If all strategies fail, implementations MUST NOT substitute a silent empty object ({}). The parse failure MUST be reported as a string tool result so the LLM can see the error and retry.
extract_first_json_block MUST respect string escapes (do not match braces inside quoted strings).

§9.9 Tool Execution Error Safety

Tool handlers are user-provided code. Implementations MUST catch exceptions (or panics, in languages that distinguish them) raised by tool handlers during execution.

Requirements:

Caught errors MUST be converted to a string tool result: "Error: Tool '{name}' failed: {message}"
An error event (§13.1) MUST be emitted with the error details.
The agent loop MUST NOT terminate due to a tool handler failure — the error result is fed back to the LLM, allowing the model to recover.
For languages with both exceptions and panics (e.g., Rust), both MUST be caught.
ValueError for “Tool not registered” is NOT subject to this rule — a missing handler indicates a configuration error and SHOULD still raise.

§9.10 LLM Call Retry

Long-running agent loops accumulate valuable state across iterations.

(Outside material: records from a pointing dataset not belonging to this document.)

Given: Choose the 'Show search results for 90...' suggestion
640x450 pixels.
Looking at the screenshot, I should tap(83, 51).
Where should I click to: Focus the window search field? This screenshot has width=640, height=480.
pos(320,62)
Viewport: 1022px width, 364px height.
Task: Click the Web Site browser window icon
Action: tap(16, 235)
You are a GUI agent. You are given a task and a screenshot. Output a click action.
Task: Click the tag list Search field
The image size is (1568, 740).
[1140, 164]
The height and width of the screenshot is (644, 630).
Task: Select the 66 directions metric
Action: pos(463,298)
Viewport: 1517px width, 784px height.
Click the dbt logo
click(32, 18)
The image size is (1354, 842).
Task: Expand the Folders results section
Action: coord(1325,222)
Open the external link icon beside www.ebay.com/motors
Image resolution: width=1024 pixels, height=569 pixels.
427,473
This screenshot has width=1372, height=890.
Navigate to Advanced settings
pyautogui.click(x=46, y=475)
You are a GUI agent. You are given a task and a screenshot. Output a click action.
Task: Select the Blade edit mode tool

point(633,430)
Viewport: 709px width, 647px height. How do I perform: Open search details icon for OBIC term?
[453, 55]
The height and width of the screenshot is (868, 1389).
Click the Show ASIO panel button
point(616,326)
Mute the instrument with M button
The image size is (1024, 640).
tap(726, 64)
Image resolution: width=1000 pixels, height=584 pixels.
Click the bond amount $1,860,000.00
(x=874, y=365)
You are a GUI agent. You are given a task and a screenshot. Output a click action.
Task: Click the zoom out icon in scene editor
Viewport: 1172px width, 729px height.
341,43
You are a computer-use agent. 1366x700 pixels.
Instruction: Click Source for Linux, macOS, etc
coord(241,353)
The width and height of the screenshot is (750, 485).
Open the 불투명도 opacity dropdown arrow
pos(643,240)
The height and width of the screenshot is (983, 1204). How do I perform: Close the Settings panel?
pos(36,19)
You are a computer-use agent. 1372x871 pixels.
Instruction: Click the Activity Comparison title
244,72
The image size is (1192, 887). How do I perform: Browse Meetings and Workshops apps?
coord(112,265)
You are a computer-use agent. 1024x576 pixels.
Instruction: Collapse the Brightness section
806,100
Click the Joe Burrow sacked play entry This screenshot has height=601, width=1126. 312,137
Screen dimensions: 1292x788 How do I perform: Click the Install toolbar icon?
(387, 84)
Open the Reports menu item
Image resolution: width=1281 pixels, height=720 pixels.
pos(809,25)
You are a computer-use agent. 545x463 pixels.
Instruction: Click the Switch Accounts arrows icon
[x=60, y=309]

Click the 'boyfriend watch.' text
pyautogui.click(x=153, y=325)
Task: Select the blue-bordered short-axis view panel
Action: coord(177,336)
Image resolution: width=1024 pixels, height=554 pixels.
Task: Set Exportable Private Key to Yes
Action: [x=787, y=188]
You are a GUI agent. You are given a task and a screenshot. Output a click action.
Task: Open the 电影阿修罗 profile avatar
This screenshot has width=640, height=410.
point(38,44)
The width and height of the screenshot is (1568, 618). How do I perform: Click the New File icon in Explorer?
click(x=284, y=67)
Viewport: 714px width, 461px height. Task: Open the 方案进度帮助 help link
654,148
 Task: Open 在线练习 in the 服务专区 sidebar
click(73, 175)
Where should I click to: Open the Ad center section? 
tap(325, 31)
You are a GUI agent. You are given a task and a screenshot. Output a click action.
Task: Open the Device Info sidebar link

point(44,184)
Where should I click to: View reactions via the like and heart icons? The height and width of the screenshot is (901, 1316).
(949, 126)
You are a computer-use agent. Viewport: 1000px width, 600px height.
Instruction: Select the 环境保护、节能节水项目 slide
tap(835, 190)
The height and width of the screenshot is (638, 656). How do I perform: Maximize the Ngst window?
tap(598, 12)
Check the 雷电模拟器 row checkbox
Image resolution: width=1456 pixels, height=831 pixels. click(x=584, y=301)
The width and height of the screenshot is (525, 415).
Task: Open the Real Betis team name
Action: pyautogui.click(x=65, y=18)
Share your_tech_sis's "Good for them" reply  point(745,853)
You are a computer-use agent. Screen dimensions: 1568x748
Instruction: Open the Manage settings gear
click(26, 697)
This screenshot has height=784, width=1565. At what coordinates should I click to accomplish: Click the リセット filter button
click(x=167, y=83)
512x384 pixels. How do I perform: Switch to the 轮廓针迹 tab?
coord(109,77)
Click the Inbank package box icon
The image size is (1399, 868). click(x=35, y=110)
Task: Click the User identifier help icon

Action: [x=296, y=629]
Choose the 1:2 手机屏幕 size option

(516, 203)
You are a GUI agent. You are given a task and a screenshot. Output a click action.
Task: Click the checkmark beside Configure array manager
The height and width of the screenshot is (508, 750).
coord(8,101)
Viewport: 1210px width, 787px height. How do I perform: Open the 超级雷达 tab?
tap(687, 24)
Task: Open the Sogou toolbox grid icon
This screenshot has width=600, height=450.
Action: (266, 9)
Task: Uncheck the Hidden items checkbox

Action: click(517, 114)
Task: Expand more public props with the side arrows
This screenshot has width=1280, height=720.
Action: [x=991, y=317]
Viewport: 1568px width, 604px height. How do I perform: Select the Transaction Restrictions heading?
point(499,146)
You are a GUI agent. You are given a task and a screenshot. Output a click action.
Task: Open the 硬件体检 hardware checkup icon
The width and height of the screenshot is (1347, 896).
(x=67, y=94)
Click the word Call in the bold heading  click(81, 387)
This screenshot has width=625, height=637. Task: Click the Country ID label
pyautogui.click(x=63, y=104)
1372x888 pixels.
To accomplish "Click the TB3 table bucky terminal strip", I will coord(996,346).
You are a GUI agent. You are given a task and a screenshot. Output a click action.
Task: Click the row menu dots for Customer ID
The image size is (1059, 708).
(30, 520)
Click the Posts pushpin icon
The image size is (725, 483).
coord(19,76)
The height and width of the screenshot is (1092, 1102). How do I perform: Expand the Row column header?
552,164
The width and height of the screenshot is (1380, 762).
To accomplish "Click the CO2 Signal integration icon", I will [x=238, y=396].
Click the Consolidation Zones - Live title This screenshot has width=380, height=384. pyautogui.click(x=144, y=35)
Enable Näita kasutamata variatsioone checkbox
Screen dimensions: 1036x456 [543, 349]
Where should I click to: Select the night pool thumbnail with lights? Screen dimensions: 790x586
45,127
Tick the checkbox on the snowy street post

A transient LLM failure at iteration N should not discard the work from iterations 1 through N-1. Implementations SHOULD retry the execute_llm call within the agent loop before raising to the caller.

Algorithm:

// Inside the agent loop, replacing the direct execute_llm call:
llm_attempts = 0
loop:
  try:
    response = execute_llm(agent, messages)
    break  // success
  catch error:
    llm_attempts += 1
    if llm_attempts >= MAX_LLM_RETRIES:
      raise ExecuteError(
        message: str(error),
        messages: messages   // MUST include conversation state
      )
    backoff = min(2^llm_attempts + jitter(), 60)
    sleep(backoff)

Requirements:

This retry is independent of any HTTP-level retry inside the executor.
When all retries are exhausted, the raised error MUST include the accumulated messages list so the caller can resume by passing them back as thread input on a subsequent turn() call.
Implementations SHOULD emit a status event before each retry.
Retry MUST respect the cancellation token (§13.2) — if cancellation is signaled during a backoff wait, the loop MUST stop retrying immediately.